In Alaska, there are appellate courts and trial courts, and each has two levels.  The appellate courts consist of the Court of Appeals and the Alaska Supreme Court.  The trial courts are divided into Superior Courts and District Courts.

There are four judicial districts in Alaska and each has a Superior Court that is the general jurisdiction trial court.  The district boundaries are defined by statute.  The Superior Courts preside over criminal felony, civil, domestic relations, divorce, juvenile delinquency, child abuse, guardianship cases, and may act as an appellate court for District Court criminal and civil cases.

Each judicial district also has a District Court, and the Alaska Supreme Court decides how many district court judges there should be in a district.  District Courts are responsible for hearing cases on misdemeanors, violations, offenses, felony preliminary hearings, civil court cases involving amounts up to $100,000, small claims cases, domestic violence cases, and inquests.

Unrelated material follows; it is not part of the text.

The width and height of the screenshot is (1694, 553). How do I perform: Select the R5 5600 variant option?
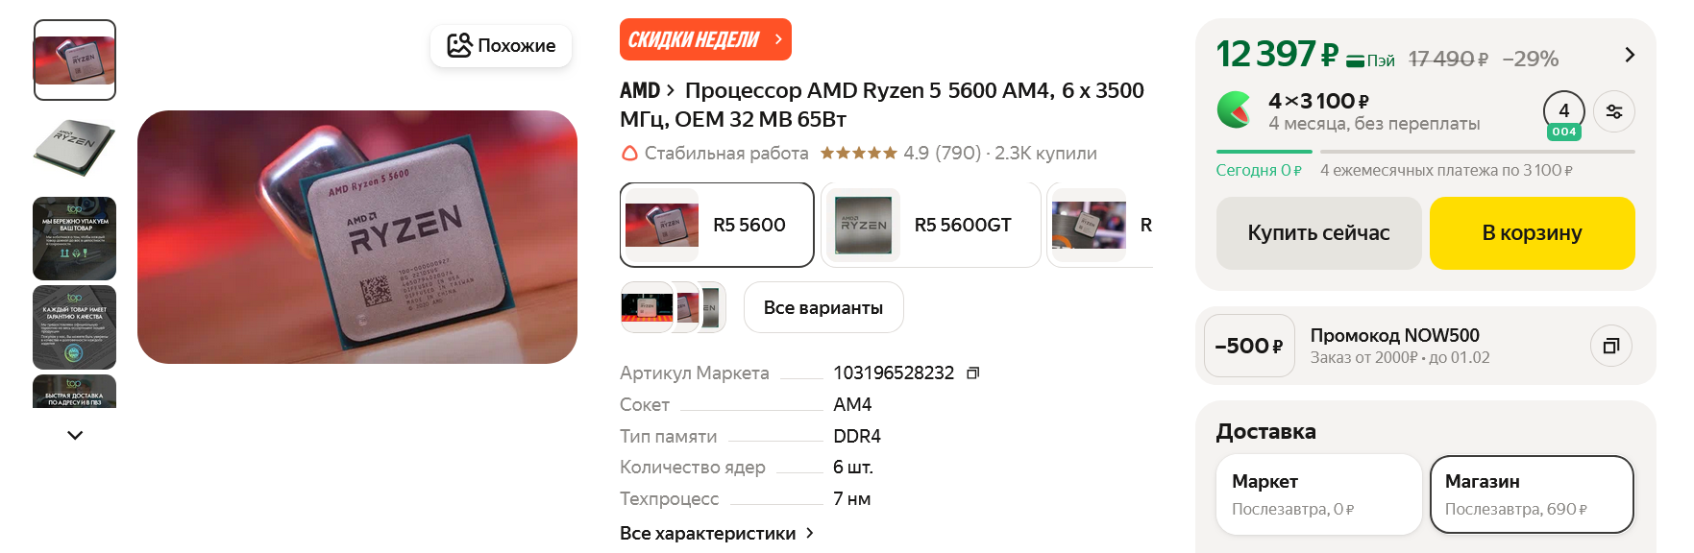[717, 225]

In areas that do not have full-time district court judges, the district may use Magistrates.  A Magistrate’s authority is more limited than that of a District Court judge, and he or she may hear traffic cases, municipal ordinances, criminal misdemeanors, civil cases under $10,000, and in felony criminal cases may preside over preliminary hearings.  Magistrates also assist the District Court with routine matters in metropolitan areas.

Alaska provides one of the best online resources for court searches of any state in the U.S.: The Alaska CourtView Trial Court Index.  Start there to search District Court and Superior Court civil and criminal records, as well as divorces, real estate, small claims, and probate and conservatorship cases.